Why now? The International Olympic Committee's host-city compliance guidelines require standardized, accessible digital platforms by June 2027 — giving Los Angeles roughly 12 months to get its visual data house in order. Duplicate imagery in public databases isn't merely an aesthetic problem. It slows page-load times, inflates cloud storage costs, and in some cases surfaces outdated photographs of demolished buildings or facilities that no longer exist, creating legal and liability exposure for city agencies.
How L.A.'s Approach Stacks Up Globally
Los Angeles is not alone in wrestling with this. London's Government Digital Service completed a comparable deduplication initiative for the Greater London Authority's open-data portals in late 2024, reducing its visual asset library by roughly 35 percent over 18 months. Singapore's Smart Nation office finished a similar project in 2023 as part of its broader National Digital Identity framework, cutting municipal image storage by more than a third. Both cities used a hybrid approach: automated hash-matching algorithms to flag identical or near-identical files, followed by human review panels to adjudicate borderline cases — a model L.A. is now replicating, but later than its peer cities.
The Los Angeles Information Technology Agency awarded a contract worth approximately $2.3 million to handle the deduplication work across roughly 14 city departments. That figure covers software licensing, a dedicated review team, and integration with the city's existing Esri-based GIS mapping system used heavily by the Department of City Planning. The contract runs through December 2026. Departments like the Los Angeles Department of Transportation, which maintains real-time camera feeds and archived still imagery from signals across the city, face the heaviest lift: LADOT's archive contained more than 1.1 million stored image files as of a February 2026 internal audit, according to publicly posted city council agenda materials from March 11, 2026.
The work has drawn interest from Olympic planning officials at LA28, who are coordinating with city agencies to ensure that venue imagery at sites including Exposition Park and the Intuit Dome in Inglewood is current, consistent, and cleared of duplicate versions that could confuse ticketing platforms or media organizations building graphics packages. LA28's digital infrastructure team has identified image consistency as a tier-two priority in its technology readiness roadmap, a document submitted to the IOC in February.
Where the Process Is Hitting Friction
Not everything is running smoothly. The Los Angeles Homeless Services Authority, which manages photo documentation of encampments and shelter facilities across the city as part of Mayor Karen Bass's Inside Safe program, has flagged concerns about the automated flagging tools incorrectly marking distinct images as duplicates when the physical scenes are similar but not identical — a particular problem in neighborhoods like Skid Row and Echo Park where street conditions change rapidly.
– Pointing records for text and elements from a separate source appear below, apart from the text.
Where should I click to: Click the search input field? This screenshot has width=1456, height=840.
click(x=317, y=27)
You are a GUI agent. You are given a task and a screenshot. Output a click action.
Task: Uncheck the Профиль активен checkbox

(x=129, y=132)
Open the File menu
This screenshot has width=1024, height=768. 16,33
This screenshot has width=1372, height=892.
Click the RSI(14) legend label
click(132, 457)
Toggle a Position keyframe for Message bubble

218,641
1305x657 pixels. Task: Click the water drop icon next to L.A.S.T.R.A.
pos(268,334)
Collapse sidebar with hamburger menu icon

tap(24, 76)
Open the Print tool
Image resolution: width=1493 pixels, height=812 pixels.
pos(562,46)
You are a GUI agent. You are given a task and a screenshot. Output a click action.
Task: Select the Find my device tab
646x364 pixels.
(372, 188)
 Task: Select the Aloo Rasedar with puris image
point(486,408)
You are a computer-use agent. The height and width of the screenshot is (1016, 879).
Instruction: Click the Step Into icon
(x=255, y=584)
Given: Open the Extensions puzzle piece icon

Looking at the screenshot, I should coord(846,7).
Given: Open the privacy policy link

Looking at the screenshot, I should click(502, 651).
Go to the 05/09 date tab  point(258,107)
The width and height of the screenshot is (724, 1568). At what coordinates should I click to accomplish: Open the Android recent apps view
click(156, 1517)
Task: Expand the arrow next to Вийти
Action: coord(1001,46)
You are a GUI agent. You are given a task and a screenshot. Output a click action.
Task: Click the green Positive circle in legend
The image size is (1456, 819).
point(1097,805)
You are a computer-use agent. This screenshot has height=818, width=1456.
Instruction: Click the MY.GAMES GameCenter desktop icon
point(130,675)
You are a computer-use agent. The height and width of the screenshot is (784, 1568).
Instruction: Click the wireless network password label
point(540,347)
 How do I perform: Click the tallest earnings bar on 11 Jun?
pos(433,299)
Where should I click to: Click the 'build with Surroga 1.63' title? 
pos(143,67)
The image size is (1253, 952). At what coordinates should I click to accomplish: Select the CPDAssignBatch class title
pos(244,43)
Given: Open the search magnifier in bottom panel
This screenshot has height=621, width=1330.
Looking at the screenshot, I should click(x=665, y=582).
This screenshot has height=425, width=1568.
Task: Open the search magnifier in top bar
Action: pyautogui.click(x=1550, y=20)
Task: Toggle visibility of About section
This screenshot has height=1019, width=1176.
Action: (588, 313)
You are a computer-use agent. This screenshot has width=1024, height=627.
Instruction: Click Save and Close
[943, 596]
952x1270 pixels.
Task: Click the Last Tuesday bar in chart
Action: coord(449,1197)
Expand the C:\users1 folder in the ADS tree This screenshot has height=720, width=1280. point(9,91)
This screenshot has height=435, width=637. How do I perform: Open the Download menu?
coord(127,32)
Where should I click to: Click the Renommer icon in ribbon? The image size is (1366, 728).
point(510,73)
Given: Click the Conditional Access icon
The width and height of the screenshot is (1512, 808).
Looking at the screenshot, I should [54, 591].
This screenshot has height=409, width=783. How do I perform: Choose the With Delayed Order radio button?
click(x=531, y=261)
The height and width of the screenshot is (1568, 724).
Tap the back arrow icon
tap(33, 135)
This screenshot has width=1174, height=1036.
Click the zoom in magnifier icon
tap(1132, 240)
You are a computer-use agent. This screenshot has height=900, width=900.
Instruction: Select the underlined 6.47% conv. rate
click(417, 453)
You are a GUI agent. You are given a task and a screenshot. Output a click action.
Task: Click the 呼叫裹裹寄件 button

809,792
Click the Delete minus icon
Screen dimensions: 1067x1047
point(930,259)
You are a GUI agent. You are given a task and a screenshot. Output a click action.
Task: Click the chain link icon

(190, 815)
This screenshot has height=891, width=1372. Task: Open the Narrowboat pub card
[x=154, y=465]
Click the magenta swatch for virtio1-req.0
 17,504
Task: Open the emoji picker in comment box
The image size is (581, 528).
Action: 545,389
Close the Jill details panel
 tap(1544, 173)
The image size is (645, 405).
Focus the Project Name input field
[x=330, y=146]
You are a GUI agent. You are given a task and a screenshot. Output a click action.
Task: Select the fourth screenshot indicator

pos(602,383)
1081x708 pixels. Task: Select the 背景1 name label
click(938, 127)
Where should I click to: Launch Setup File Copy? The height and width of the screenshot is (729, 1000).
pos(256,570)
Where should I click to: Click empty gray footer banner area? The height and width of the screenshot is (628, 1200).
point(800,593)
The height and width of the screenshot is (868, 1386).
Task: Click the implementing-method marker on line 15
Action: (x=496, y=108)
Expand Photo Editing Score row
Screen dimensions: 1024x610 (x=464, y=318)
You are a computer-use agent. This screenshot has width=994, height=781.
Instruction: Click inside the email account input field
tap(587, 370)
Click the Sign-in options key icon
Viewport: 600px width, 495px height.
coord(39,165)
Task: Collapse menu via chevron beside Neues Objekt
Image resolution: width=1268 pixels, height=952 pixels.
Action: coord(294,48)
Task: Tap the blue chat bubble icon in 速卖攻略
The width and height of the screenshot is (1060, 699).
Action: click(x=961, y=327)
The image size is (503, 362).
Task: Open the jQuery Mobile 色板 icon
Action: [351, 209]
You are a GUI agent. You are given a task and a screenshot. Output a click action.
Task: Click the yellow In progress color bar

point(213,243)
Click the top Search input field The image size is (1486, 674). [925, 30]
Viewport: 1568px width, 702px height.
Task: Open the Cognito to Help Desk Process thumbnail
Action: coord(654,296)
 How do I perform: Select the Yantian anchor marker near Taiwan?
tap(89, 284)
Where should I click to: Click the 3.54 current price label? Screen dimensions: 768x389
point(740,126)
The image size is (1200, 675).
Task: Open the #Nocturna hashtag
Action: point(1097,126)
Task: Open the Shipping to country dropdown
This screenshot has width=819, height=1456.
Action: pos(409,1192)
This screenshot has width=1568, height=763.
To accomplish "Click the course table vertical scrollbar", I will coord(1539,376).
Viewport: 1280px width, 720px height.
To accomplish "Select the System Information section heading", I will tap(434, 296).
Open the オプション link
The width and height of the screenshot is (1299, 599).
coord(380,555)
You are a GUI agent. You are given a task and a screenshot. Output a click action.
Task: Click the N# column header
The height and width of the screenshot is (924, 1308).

The nuance matters: incorrectly deleting a before-and-after pair of shelter images can break the documentation chain that agencies rely on for federal reporting to the Department of Housing and Urban Development.
For residents and local businesses dealing with outdated city portal imagery — a common complaint among property owners in Highland Park and Koreatown who have reported that demolition permits still show photographs of structures long since removed — the practical advice is to file a correction request directly through the city's 311 service portal, specifying the department and URL. The ITA has assigned a dedicated intake queue for image correction requests that launched April 1, 2026. Response times are running at roughly 14 business days, according to the city's publicly posted 311 performance dashboard.
London got its version done in 18 months. Singapore in 12. Los Angeles, with a harder deadline and a larger bureaucratic surface area, is betting it can hit the finish line before the world starts watching.